One study limitation is the imbalance in the number of physicians and nurses, which may have contributed to some differences in the significant determinants of turnover intention. However, the lower response rate of physicians, as compared to nurses, is not uncommon on this topic, and previous studies have also observed this imbalance. For example, the two HCWs’ categories have been represented in a 1:3 ratio36, 1:4 ratio22,55 or 1:6 ratio39 in former studies. This imbalance could also be responsible for a selection bias that can occur if the most motivated subjects to partake in the survey were, at the same time, those less likely to intend to leave. Similarly to our study, a high response rate has often been found associated with a low percentage of turnover intentions41,56,57. This would suggest that the real extent of the phenomenon for physicians could have been underestimated by our survey. Moreover, the cross-section study design prevents us from making interpretations of causal relations among determinants of turnover intentions. Finally, further research will be addressed to investigate worker’s and hospital’s level determinants for turnover intention and to deepen differences across countries.

Conclusions

The study provided estimates on the prevalence of the intention to leave the hospital and the profession among physicians and nurses, highlighting at the same time how the hospital context determined a greater turnover intention in doctors, while for nurses the discomfort appeared to be prevalently linked to the professional practice itself.
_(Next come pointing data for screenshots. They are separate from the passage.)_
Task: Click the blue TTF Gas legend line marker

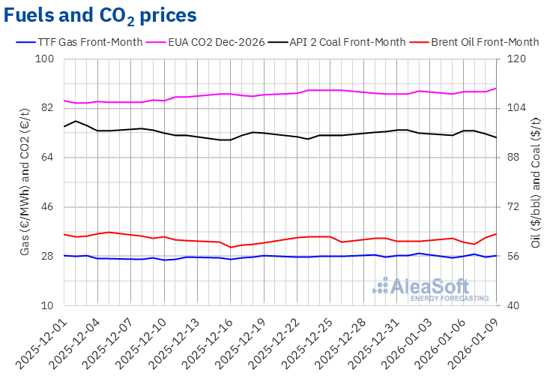Action: [x=25, y=42]
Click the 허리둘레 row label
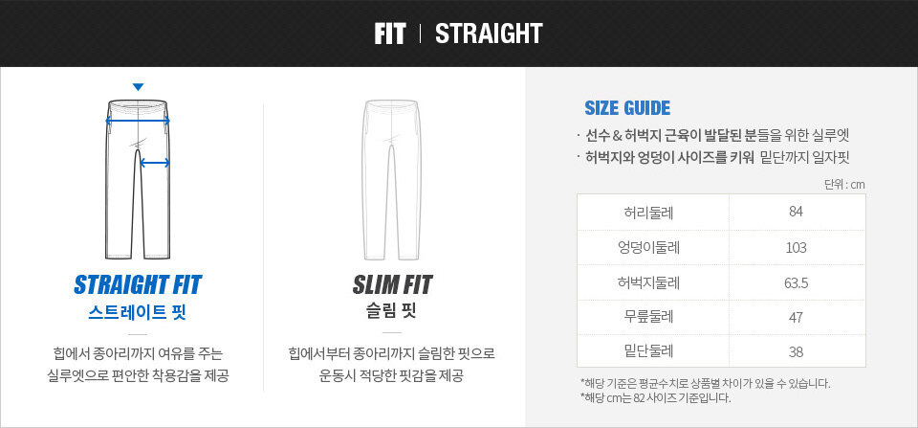Image resolution: width=918 pixels, height=428 pixels. coord(652,211)
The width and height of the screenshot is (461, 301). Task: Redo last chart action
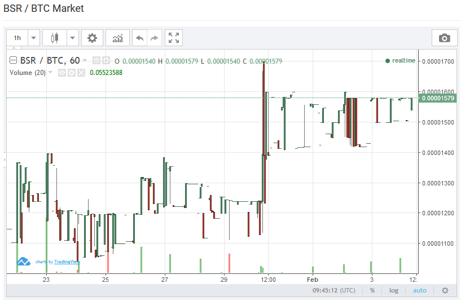[x=155, y=38]
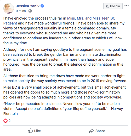The image size is (131, 136).
Task: Click the thumbs-up Like icon
Action: pyautogui.click(x=30, y=131)
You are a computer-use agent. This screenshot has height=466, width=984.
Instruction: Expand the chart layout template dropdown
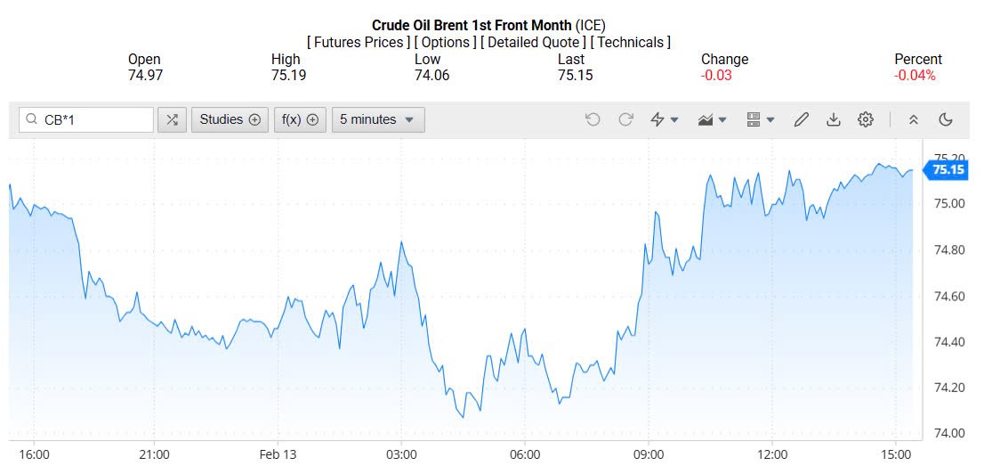[x=761, y=119]

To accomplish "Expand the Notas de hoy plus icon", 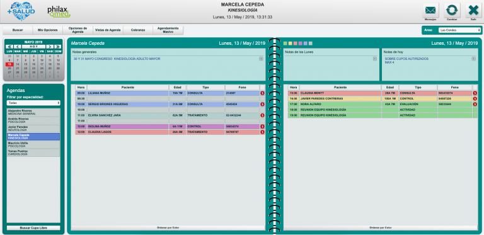I will [x=473, y=59].
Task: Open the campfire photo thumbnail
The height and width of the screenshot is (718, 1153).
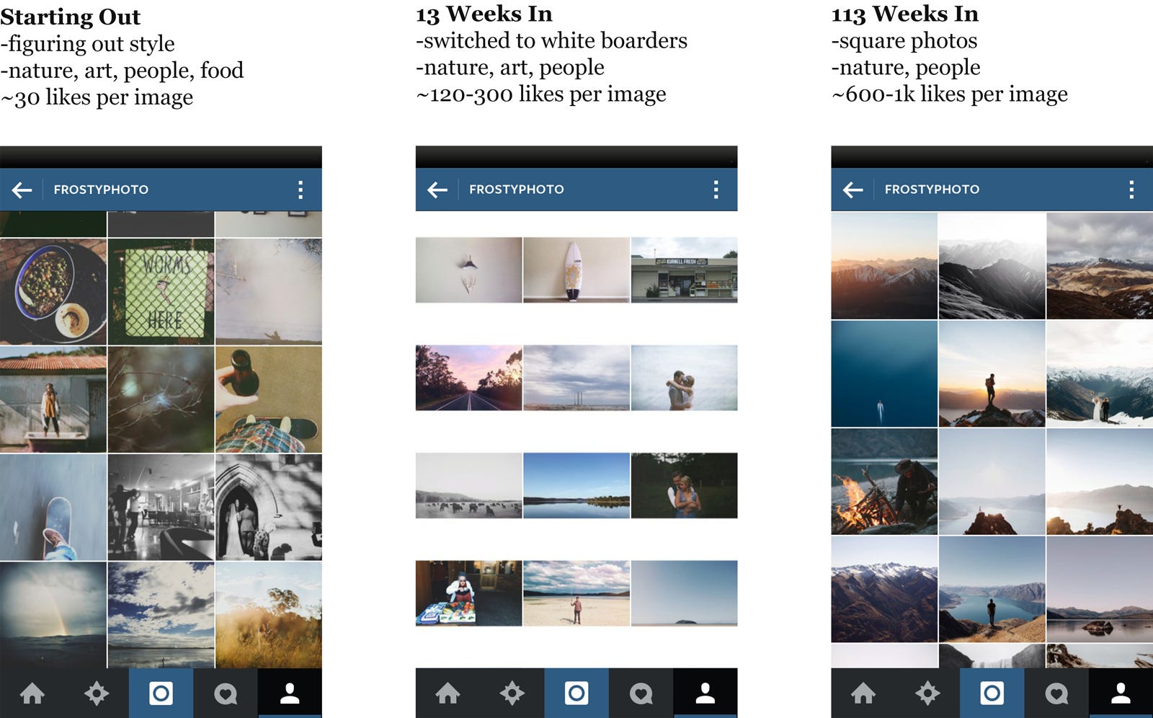Action: tap(884, 481)
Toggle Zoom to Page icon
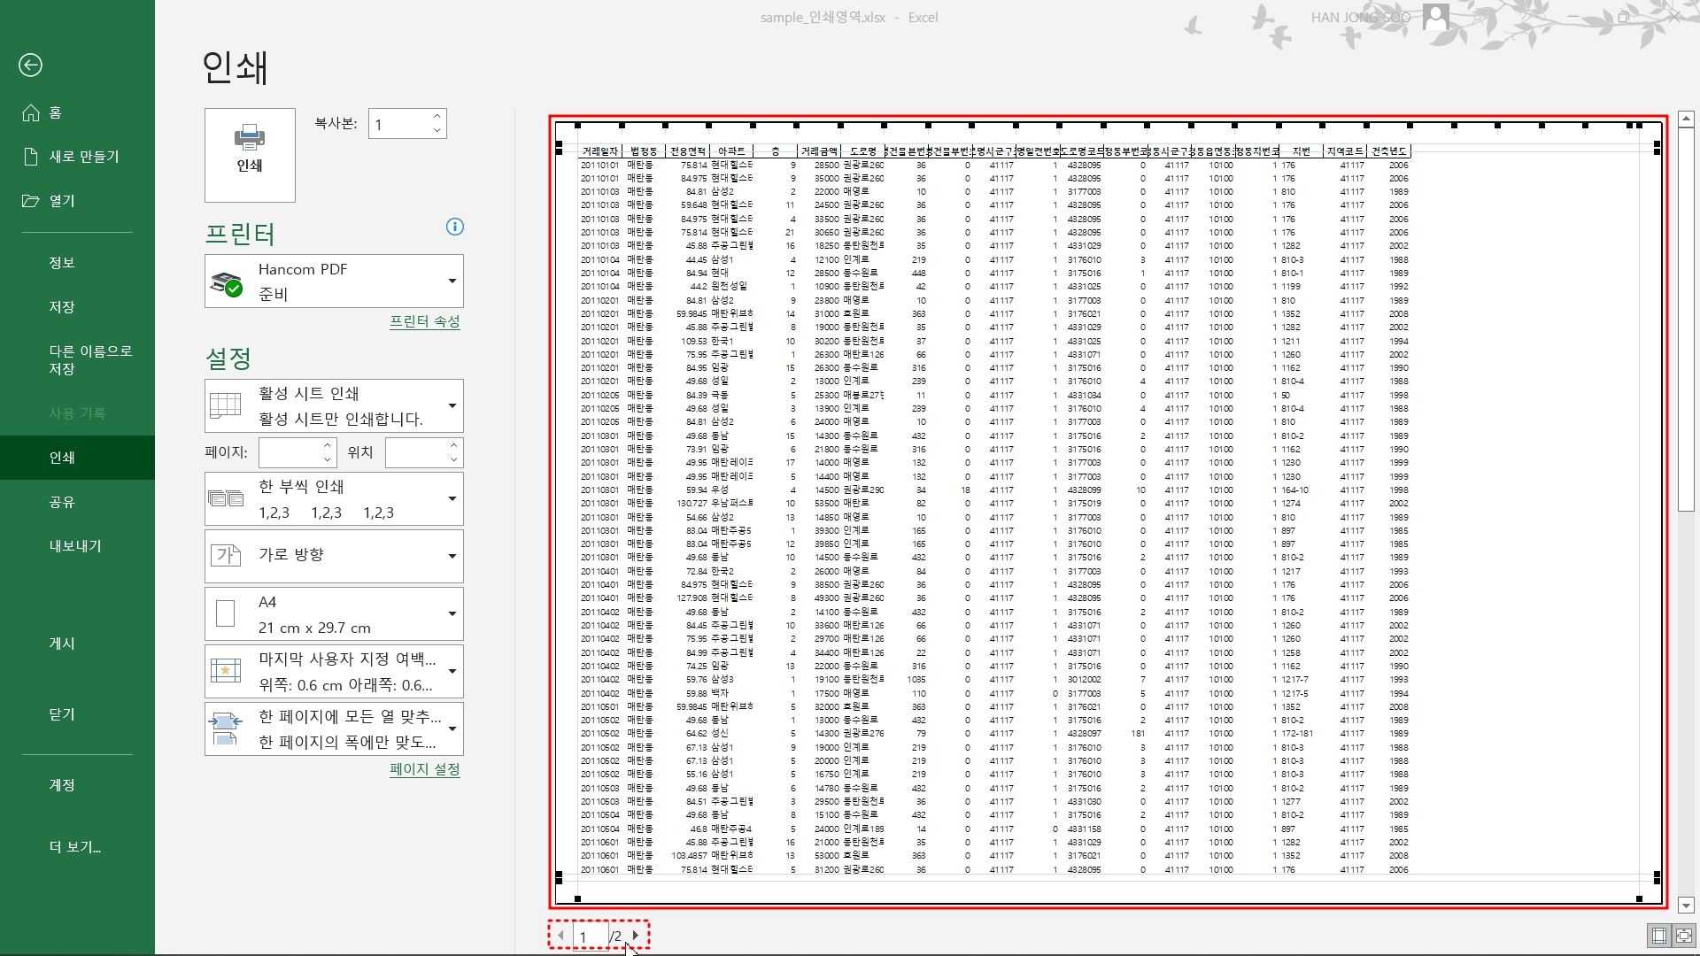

Furthermore, our findings suggested the important role of depersonalization in explaining the intention to leave in both the HCWs’ categories and confirmed previous studies indicating work engagement as a determinant of nurses’ intention to leave.

In conclusion, based on the evidence provided by this cross-sectional study, the management at the micro (ward), meso (hospital) and macro (policy) levels are called to define appropriate recruitment and retention policies, specifically for nurses and physicians, in consideration that job satisfaction, work engagement and a good working climate, they all appear to be strategic factors in promoting the job retention.